UK’s Barclays Bank Halts Cryptocurrency Project
UK banking giant Barclays has supposedly put its crypto trading project “on ice”. This came as cryptos are experiencing a lengthy bear market that has reduced interest in the asset class among many investors.
According to a report, the London-based financial institution put the project on hold last month, resulting to the departure of Chris Tyrer, the bank’s previous head of energy trading who had been in charge of the “digital assets projects.”
Among other things, the project was meant to ascertain whether the cryptocurrency craze would be more than just a trend, assessing client interest for crypto products and evaluating what infrastructure the bank would require to invest in to offer similar products and services.

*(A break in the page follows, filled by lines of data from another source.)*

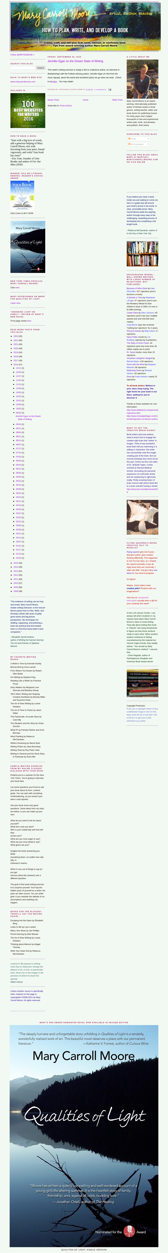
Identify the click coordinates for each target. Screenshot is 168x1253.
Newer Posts (53, 100)
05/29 (19, 477)
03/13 (19, 521)
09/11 (19, 428)
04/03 (19, 509)
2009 (16, 587)
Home (85, 100)
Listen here (15, 303)
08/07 (19, 444)
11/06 (19, 388)
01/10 (19, 554)
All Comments (135, 144)
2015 (16, 563)
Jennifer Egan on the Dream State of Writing (75, 61)
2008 (16, 591)
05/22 (19, 481)
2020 (16, 348)
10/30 (19, 392)
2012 (16, 575)
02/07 (19, 541)
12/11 (19, 368)
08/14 (19, 440)
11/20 (19, 380)
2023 (16, 336)
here (17, 287)
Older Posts (117, 100)
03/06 (19, 525)
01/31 (19, 546)
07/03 (19, 457)
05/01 (19, 493)
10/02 (19, 408)
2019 (16, 352)
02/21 (19, 533)
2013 (16, 571)
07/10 (19, 452)
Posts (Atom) (66, 105)
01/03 (19, 558)
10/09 (19, 404)
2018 (16, 356)
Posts (132, 139)
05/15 (19, 485)
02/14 (19, 537)
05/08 (19, 489)
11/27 (19, 376)
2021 (16, 344)
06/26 (19, 460)
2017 (16, 360)
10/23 (19, 396)
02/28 (19, 529)
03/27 (19, 513)
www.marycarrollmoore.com (22, 81)
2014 (16, 567)
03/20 (19, 517)
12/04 (19, 372)
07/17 (19, 448)
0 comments (100, 89)
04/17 (19, 501)
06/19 (19, 465)
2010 (16, 583)
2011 (16, 579)
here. (54, 81)
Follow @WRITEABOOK (21, 55)
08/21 (19, 436)
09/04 (19, 432)
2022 (16, 340)
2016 (16, 364)
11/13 (19, 384)
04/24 (19, 497)
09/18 (19, 424)
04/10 (19, 505)
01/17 (19, 549)
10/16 (19, 400)
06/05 (19, 473)
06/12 (19, 469)
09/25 (19, 412)
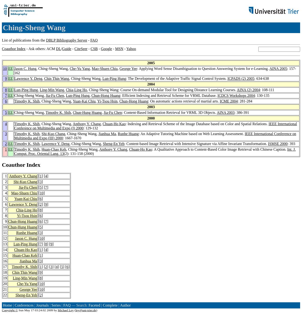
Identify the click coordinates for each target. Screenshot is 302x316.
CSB (94, 49)
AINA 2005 (278, 69)
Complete (110, 305)
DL (58, 49)
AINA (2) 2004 (248, 90)
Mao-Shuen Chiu (105, 69)
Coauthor (13, 165)
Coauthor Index (13, 49)
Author (125, 305)
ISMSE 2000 (278, 144)
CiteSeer (81, 49)
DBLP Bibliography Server (66, 40)
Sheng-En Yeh (114, 144)
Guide (66, 49)
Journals (42, 305)
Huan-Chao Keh (54, 149)
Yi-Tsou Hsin (107, 101)
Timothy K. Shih (27, 101)
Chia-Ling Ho (76, 90)
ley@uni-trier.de (86, 310)
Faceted (94, 305)
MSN (119, 49)
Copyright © (10, 310)
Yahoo (131, 49)
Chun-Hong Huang (105, 96)
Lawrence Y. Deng (28, 79)
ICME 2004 (229, 101)
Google (106, 49)
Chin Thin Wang (56, 79)
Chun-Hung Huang (87, 113)
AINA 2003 (226, 113)
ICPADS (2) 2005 (240, 79)
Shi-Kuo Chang (53, 134)
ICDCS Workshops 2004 (236, 96)
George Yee (128, 69)
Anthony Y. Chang (87, 124)
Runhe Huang (128, 134)
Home (7, 305)
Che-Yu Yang (80, 69)
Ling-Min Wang (52, 90)
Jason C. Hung (25, 69)
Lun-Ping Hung (114, 79)
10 (5, 69)
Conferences (24, 305)
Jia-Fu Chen (55, 96)
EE (10, 69)
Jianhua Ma (107, 134)
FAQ (94, 40)
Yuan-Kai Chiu (84, 101)
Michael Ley (66, 310)
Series (56, 305)
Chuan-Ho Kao (114, 124)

As recently as August, Tyrer’s LinkedIn profile has noted that he had been “hired to produce a business plan for integrating a digital assets trading desk into Barclays’ marketing business.” But a spokesperson for Barclays argued that the bank was not opening a cryptocurrency trading desk, and Tyrer’s profile was edited to remove that statement.
Particularly, Barclays has applied to a patent blockchain system that would permit banks or other financial intermediaries to establish and launch digital currency units backed by fiat currency stored in their vaults.
It is uncertain why Barclays stopped its digital asset projects, but it could be connected to the cryptocurrency market’s lengthy drop, which started earlier this year and has remained for the 10 months in a row and mainly as a result to the low interest from retail investors.
Be that as it may, there is proof that institutions are eventually starting to accept the asset class, with at least six leading university endowments- Harvard University, Yale University, Dartmouth College, Massachusetts Institute of Technology (MIT), Stanford, and University of North Carolina –having supposedly invested in the ecosystem indirectly, through cryptocurrency investment funds.